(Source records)
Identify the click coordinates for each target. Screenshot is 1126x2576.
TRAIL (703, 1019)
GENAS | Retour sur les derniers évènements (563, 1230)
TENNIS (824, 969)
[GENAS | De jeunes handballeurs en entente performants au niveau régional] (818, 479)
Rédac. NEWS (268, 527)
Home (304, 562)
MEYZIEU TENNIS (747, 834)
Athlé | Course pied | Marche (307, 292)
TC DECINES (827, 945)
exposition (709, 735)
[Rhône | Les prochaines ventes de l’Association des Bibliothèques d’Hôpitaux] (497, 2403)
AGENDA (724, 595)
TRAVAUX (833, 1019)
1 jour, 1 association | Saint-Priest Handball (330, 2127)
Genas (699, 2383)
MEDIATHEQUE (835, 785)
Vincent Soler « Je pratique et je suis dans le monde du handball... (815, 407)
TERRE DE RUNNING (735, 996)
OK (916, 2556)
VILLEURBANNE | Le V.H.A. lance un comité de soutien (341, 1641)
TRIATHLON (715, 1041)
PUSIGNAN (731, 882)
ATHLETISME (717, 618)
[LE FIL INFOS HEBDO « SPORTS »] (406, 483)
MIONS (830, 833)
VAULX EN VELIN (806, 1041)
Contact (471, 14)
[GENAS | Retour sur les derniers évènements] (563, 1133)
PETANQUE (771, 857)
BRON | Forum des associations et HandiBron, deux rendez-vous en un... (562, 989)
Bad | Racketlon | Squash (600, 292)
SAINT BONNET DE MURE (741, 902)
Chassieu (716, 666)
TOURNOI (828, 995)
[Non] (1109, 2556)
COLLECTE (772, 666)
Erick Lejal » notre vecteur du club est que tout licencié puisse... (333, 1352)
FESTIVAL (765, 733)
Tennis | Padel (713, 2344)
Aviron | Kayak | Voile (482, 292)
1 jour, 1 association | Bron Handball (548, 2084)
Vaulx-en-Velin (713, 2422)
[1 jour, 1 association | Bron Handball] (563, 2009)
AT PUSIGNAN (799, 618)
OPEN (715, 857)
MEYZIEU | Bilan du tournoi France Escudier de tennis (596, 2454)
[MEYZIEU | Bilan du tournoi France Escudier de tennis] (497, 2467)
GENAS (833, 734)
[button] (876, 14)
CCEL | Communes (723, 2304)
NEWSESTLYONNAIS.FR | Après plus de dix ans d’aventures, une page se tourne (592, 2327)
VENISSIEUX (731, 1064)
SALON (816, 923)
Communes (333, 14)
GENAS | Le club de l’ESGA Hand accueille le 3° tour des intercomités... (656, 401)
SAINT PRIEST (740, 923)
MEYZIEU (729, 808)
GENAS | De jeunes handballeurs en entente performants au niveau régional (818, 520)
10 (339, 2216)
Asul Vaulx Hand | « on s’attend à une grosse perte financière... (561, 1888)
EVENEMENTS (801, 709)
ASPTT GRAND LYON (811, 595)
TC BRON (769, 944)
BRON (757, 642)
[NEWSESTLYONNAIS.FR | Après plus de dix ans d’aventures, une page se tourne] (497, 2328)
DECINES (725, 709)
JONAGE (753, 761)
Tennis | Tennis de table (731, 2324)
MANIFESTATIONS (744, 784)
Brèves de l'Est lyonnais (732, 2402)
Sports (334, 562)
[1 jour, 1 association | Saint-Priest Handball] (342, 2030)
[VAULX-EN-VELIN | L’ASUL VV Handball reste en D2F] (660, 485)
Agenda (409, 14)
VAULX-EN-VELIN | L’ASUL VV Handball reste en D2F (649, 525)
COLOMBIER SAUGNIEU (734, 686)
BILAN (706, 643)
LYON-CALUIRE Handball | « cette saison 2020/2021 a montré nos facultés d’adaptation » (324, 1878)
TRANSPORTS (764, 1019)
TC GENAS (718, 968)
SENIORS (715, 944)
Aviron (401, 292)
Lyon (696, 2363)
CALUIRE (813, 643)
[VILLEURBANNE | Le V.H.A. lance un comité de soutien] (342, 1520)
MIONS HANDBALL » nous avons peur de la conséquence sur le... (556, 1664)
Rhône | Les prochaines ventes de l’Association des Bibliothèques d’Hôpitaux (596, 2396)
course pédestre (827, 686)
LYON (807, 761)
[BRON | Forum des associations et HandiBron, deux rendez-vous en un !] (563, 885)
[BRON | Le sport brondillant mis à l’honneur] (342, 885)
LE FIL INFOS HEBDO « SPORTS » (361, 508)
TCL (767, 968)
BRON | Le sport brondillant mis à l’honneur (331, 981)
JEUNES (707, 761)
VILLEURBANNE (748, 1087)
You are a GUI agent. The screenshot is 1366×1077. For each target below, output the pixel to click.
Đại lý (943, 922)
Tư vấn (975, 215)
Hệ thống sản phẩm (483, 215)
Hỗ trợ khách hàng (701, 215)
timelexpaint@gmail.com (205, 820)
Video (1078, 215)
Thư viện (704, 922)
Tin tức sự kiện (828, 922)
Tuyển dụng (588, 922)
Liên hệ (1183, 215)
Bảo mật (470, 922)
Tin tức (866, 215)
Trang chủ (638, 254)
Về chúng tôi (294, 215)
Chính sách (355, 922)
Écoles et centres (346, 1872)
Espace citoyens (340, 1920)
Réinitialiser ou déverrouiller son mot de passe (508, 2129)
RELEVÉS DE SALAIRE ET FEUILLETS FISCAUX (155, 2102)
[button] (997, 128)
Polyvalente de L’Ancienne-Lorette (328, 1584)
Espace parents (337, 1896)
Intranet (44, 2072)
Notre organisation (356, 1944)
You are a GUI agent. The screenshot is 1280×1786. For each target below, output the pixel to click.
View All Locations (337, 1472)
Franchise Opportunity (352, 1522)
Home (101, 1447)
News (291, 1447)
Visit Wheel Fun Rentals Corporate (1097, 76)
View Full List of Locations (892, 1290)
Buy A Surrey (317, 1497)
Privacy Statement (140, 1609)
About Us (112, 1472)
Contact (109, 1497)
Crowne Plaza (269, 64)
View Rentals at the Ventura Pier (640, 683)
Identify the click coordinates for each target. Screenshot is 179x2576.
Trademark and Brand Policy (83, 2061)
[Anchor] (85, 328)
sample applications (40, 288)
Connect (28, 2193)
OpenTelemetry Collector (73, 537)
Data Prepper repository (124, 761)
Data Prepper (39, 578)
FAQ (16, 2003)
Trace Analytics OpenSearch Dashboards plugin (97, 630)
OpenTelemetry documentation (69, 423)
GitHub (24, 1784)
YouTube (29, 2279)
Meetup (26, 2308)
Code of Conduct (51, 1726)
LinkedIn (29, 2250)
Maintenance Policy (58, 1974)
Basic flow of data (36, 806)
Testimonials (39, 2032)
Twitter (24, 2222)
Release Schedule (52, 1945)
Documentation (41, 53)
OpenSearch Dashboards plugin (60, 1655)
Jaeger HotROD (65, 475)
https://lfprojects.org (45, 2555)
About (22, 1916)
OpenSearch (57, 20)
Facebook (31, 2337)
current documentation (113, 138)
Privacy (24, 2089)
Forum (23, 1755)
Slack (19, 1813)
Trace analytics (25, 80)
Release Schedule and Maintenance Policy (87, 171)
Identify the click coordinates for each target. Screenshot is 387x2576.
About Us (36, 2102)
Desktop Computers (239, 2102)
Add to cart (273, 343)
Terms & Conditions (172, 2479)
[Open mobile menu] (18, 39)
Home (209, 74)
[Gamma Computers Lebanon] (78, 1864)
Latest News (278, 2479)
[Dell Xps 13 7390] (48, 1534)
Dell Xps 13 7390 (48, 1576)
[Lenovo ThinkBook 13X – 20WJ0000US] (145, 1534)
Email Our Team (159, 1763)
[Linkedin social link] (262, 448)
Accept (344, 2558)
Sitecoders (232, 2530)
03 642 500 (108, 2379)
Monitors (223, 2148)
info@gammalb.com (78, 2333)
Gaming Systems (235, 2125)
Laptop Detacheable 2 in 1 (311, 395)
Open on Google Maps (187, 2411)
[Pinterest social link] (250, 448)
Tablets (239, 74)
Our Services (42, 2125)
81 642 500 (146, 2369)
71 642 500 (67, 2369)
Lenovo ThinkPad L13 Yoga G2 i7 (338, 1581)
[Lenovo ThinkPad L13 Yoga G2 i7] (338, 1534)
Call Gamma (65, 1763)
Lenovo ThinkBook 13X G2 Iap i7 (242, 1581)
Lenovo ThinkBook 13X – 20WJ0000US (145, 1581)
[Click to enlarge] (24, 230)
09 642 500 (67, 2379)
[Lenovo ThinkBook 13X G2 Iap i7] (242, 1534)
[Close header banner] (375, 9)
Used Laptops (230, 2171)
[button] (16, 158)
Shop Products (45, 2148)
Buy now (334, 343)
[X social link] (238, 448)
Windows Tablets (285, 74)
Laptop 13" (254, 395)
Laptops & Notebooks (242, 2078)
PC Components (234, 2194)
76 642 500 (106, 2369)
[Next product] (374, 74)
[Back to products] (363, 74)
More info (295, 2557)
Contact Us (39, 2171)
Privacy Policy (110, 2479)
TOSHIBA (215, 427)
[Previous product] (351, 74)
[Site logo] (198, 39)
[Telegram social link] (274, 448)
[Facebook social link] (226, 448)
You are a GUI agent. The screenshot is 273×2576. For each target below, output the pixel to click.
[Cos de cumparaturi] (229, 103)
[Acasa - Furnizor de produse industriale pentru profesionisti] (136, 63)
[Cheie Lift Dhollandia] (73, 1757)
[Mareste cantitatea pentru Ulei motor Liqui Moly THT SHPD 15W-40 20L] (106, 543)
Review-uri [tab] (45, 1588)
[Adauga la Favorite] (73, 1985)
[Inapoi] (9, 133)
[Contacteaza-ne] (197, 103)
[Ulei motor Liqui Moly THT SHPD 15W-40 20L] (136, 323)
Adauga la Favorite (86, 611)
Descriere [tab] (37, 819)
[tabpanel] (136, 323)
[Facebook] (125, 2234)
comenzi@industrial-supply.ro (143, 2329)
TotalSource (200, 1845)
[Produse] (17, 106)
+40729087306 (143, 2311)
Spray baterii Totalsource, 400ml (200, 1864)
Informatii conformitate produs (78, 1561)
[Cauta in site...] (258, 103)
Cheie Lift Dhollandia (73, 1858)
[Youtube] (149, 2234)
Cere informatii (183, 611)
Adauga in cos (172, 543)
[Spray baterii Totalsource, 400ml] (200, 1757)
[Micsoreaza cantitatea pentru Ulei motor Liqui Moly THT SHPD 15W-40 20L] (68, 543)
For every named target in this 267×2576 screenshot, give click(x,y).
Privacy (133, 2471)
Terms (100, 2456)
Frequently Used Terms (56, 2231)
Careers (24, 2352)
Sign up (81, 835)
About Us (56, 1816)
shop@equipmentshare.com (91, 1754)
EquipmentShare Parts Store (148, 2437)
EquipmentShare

WORK TASK: Search the records above for the string "jour". Report each line that has it.

YOUR RESPONSE:
1 jour, 1 association | Saint-Priest Handball (330, 2127)
1 jour, 1 association | Bron Handball (548, 2084)
[1 jour, 1 association | Bron Handball] (563, 2009)
[1 jour, 1 association | Saint-Priest Handball] (342, 2030)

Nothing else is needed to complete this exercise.